I’ve never considered myself to be an especially lucky person. I’m not unlucky, either; I simply get by with doing what feels right in the moment. This is precisely why I didn’t think twice about my actions when I sat down at my rickety dorm room desk and joined my first social network in the fall of 2000.

This decision seemed completely obvious. I was new to town and interested in independent music, so I naturally gravitated toward a site that existed to unite people within that particular subculture. I began meeting awesome people with whom I’m still great friends today, and the site played a substantial role in my everyday life. I was stoked to find my niche. My parents, and some peers, did not share my enthusiasm.

You see, social networking in the year 2000 was not looked upon like it is today. The closest thing to social networking prior to that time was online dating, and that carried a definite stigma. Most people thought I was crazy for putting my photo and personal information on display for the world to see. “You’re going to get a stalker,” they warned. A cynical few chided, “You’ll never have a legitimate connection with the friends you make.” I laughed because I knew they didn’t get it.

Two years later, a little site called Friendster started causing some buzz in the internet world. The next year, people abandoned Friendster for a more innovative and user-friendly site known as MySpace. Before I knew it, the connotation of social networking had totally changed. Facebook’s rise to prominence after 2006 sealed the deal. By 2010, everyone and their mom (seriously) was using a social network.

During the positive shift in the social landscape, I found my way to a career in this space. Just as I had to defend my decision to join my first social network back in 2000, I had to convince businesses that they had a lot to gain by establishing a presence on contemporary social networking sites. After years of being met with cynicism, something finally clicked. Businesses finally saw the value of social.

Today, I know I am lucky to be surrounded by a group of brilliant colleagues who understand—and innovate on—every facet of the social business. I am also lucky to be in the right place at the right time. Just as my parents eventually realized I wasn’t wasting time on my first social network, companies are overcoming their fear of social and are ready to take their relationships with customers to a new level. This shift can’t be attributed to luck. Luck is too dismissive. This is the natural progression of the business world, and we knew it would come sometime.

Now is our time. I can’t begin to tell you how excited I am to be a part of this. My roots run deep in social; my online activities have defined nearly all of my adult life.
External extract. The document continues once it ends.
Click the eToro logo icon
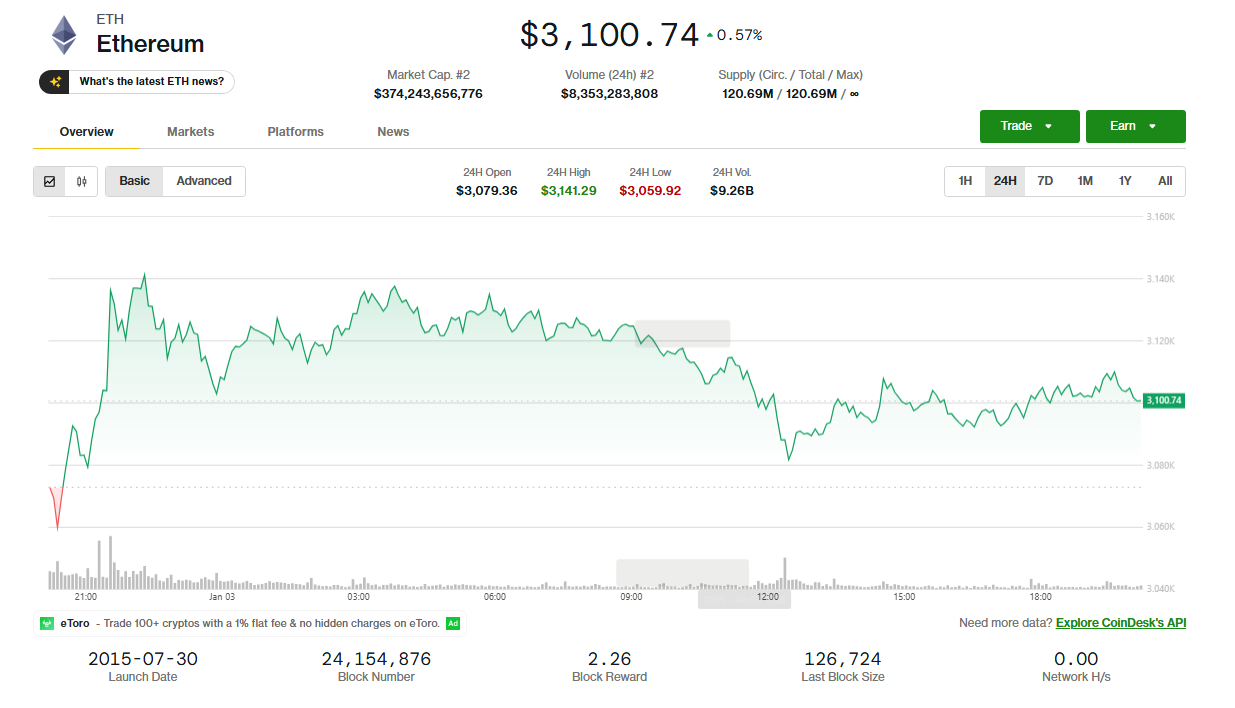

Every day, I get excited about going to work and making an impact on this space that I know so well.

My mother used to always tell me, “Chase what you love and everything will fall into place.” People participate in social media driven by personal interests; this characteristic is implicit to the success of social in recent years. All too often, people wind up in careers that have no alignment with their personal interests. But every once in a while, passions and professions perfectly align, and that is what I get to walk in to every morning. It’s enough to make me think I am a lucky person after all.